Kûfe'deki ilmî faaliyetlerin başında bulunan İbn Mes'ûd (r.a.); tefsir, kıraat ve fıkıhta Kûfe ekolünün temellerini atmıştır. Medine'ye dönünce hastalanmış ve altmış yaşını geçmiş olarak vefat etmiştir.
Ahiret ahvalimiz
Kur'an-ı Kerim, kıyamet gününü tasvir ettiği ayetlerde, o gün bazı yüzlerin ağarıp parlayacağı, bazı yüzlerin ise kararıp simsiyah kesileceği yönünde ifadelere yer verir. Bu mecazî ifadelerle o günde bazı kişilerin sevineceği, bazılarının da üzüleceği anlatılmaktadır.
Dünyada Allah'a ve Resûlü'ne inanan, emirlerine uygun hareket edip güzel işler yapanların ahiret günü yüzleri ak ve alınları açık olacaktır. Bu kişilerin Allah'ın huzurunda utanacak ve üzülecek durumları olmayacaktır. Allah'ın rahmetine erecekleri ve ebedî kalmak üzere cennete girecekleri için sevinçli ve mutlu oldukları yüzlerinden belli olacaktır.
Yüzleri kararanlara gelince onlar, dünyada Allah ve Resûlü'ne inanmadıkları veya inandıktan sonra inkâra saparak Allah'ın emirlerine aykırı hareket ettikleri için pişman olup utanacaklar, üzüleceklerdir.
Tabii ki o gün utanma, pişmanlık veya üzülme hiçbir fayda sağlamayacaktır.
Yüce kitabımız, işte bu hakikatleri, o çetin gün daha gelmeden bizlere haber vermektedir.
Sadaka serveti bereketlendirir
Birçok insan sadakanın serveti azalttığını, faizin ise servete servet kattığını düşünür ve inanır. Hâlbuki "Allah faizi tüketir, sadakaları ise arttırır ve Allah hiçbir inkârcı günahkârı sevmez." (Bakara, 2/276) ayeti, bu düşüncenin isabetli olmadığını açıkça ortaya koymaktadır.
Sadakanın artması ve arttırılmasından maksat; sadaka verenin servetinin bereketlenmesi ve artması, servetinden hayır görmesi, sadaka sayesinde amel defterinin sevapla dolması, servetin veriliş amacını gerçekleştirmesidir.

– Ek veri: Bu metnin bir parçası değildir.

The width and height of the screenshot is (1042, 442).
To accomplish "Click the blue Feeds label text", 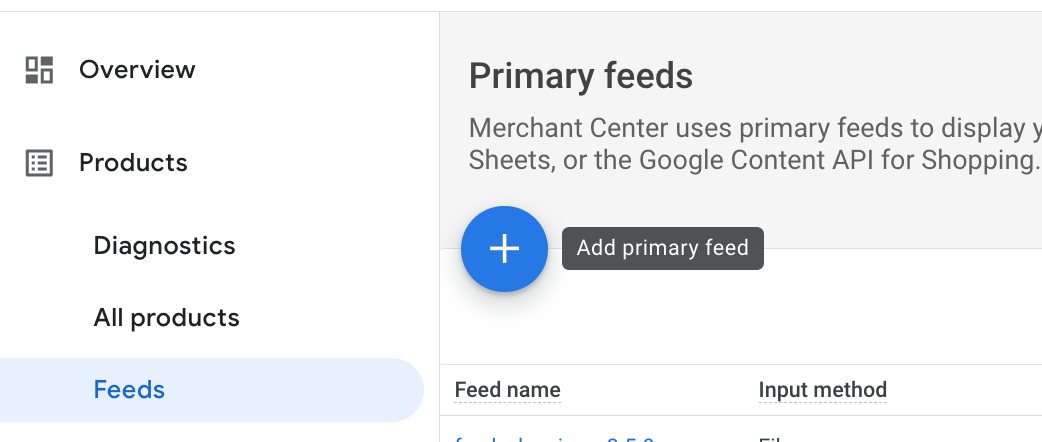I will 129,389.
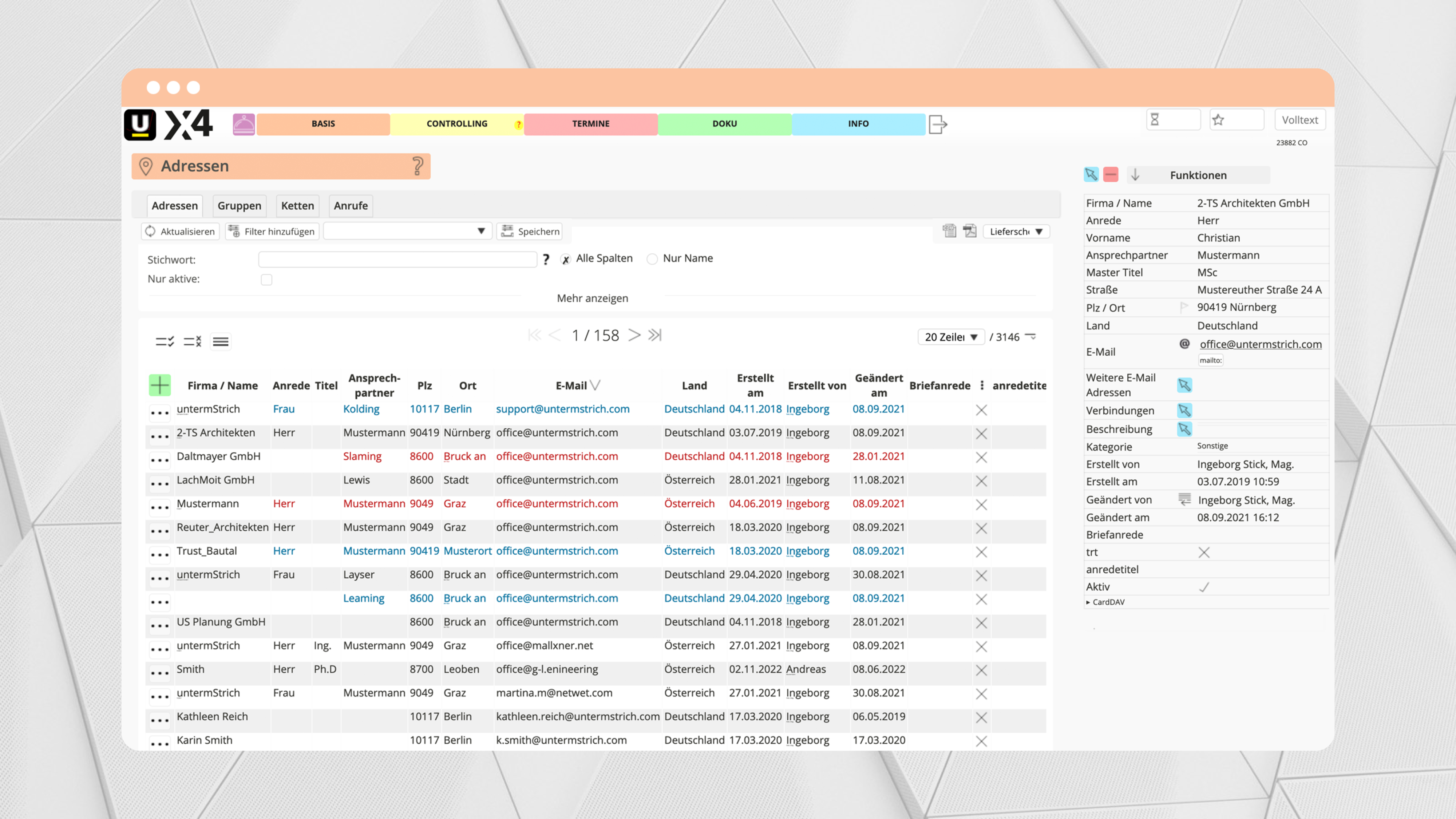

Faizin eksiltilmesi ise rakam ve hacim olarak kabaran servetin bereketinin kalkması, sahibine yaramaması, kişinin günahını arttırarak manevî bakımdan iflasını hazırlamasıdır.
Bu, arttırma ve eksiltmenin ferdi boyutudur.
Sosyal boyutta ise sadaka ve infak sayesinde çok sayıda insan zenginlikten istifade eder. Bu istifade refahın tabana yayılmasını sağlar. Refahın tabana yayılması ürün talebini, ürün talebi de üretimi arttırır ve bu da ülkenin zenginleşmesine katkı sağlar. Faiz ise hiç şüphesiz bunun tam tersi neticeler doğurur.